→ **TASK PROMPT**: Copy out the rows below unchanged, beginning with the line that contains "Identify the location of legend-label: ϕ" and continuing through the line that contains "This screenshot has height=1234, width=1756.".

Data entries

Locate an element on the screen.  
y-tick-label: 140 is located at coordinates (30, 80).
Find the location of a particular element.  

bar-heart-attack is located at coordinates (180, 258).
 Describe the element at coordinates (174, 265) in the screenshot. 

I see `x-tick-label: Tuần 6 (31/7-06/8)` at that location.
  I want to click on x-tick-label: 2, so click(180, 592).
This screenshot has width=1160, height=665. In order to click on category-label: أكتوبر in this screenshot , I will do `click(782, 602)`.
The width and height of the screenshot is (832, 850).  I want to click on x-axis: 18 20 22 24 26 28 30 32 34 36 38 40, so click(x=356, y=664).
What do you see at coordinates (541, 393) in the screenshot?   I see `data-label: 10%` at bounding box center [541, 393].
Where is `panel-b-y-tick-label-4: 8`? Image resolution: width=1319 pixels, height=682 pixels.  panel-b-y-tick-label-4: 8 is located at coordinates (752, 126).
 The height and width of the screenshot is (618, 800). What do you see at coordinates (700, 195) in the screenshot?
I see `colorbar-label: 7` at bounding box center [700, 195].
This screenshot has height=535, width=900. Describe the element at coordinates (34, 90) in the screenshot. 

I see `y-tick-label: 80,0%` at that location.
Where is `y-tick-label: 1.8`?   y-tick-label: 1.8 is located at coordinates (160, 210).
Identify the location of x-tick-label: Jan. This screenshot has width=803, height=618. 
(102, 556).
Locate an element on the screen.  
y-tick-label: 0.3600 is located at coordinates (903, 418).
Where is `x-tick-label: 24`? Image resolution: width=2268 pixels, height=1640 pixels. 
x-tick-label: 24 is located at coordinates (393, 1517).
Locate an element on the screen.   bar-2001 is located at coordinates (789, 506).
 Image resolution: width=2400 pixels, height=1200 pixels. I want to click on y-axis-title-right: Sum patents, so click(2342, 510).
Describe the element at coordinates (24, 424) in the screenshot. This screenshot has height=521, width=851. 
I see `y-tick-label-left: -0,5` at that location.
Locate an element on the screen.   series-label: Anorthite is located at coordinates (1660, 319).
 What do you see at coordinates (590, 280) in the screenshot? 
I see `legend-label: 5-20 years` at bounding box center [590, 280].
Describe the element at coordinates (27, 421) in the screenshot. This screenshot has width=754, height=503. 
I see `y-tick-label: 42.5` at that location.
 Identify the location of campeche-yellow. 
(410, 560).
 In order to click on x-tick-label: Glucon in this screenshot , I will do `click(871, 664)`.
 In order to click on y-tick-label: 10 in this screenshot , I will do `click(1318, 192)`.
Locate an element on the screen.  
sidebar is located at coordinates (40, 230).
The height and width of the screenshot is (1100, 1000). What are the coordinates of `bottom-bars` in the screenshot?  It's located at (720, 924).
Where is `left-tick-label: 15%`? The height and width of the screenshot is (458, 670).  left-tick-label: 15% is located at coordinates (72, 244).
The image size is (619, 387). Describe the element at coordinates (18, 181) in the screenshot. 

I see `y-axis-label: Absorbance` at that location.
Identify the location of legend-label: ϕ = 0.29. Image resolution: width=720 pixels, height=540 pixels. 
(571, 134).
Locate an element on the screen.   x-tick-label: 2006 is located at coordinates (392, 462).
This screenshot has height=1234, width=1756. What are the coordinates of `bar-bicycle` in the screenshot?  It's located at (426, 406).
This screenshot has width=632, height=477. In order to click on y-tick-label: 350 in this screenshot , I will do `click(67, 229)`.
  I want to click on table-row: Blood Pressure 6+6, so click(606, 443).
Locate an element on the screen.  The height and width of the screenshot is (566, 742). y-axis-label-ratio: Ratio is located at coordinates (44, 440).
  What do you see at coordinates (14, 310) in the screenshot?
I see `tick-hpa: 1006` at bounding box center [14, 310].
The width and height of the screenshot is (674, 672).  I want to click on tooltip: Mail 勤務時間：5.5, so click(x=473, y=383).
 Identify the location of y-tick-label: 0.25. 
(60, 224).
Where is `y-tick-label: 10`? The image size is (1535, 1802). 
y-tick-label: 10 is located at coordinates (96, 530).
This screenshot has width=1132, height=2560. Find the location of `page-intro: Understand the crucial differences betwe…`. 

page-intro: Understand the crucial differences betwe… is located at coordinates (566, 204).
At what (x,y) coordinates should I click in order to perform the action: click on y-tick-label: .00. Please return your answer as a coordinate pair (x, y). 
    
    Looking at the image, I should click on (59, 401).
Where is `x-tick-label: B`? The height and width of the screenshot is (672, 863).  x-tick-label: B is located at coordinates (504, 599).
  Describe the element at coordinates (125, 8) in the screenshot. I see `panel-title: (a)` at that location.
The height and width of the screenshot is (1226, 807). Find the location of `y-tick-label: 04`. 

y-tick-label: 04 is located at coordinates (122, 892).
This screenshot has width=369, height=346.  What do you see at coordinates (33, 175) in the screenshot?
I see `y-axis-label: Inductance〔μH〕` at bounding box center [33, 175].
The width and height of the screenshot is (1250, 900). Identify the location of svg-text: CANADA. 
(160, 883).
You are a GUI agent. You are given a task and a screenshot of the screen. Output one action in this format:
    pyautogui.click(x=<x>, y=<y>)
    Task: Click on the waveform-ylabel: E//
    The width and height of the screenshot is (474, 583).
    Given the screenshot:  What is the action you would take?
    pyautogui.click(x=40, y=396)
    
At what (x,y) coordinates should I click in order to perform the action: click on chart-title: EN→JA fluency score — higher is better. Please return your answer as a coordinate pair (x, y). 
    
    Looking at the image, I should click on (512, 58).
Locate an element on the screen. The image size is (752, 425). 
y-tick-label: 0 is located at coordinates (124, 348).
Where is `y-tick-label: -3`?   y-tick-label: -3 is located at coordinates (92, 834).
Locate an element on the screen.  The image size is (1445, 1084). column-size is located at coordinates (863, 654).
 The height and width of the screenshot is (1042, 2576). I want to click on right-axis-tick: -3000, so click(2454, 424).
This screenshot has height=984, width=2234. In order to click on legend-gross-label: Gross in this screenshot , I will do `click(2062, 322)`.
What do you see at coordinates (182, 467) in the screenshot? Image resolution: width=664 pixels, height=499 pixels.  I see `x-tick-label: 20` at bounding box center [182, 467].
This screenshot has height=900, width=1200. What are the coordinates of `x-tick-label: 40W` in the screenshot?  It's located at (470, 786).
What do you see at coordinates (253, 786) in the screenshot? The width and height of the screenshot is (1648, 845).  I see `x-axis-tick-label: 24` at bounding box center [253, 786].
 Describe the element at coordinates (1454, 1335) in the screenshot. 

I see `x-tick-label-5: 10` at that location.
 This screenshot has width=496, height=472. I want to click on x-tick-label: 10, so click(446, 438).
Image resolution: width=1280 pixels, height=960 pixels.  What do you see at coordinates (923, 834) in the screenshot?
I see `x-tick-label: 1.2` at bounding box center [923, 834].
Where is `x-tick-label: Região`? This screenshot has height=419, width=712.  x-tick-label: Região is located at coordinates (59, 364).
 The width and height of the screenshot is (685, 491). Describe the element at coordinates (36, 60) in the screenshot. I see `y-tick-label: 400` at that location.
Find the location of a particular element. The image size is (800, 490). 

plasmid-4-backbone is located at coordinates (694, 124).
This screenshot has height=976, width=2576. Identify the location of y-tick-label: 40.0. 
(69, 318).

→ **ANSWER BELOW**:
Identify the location of legend-label: ϕ = 0.29. Image resolution: width=720 pixels, height=540 pixels. 
(571, 134).
Locate an element on the screen.   x-tick-label: 2006 is located at coordinates (392, 462).
This screenshot has height=1234, width=1756. What are the coordinates of `bar-bicycle` in the screenshot?  It's located at (426, 406).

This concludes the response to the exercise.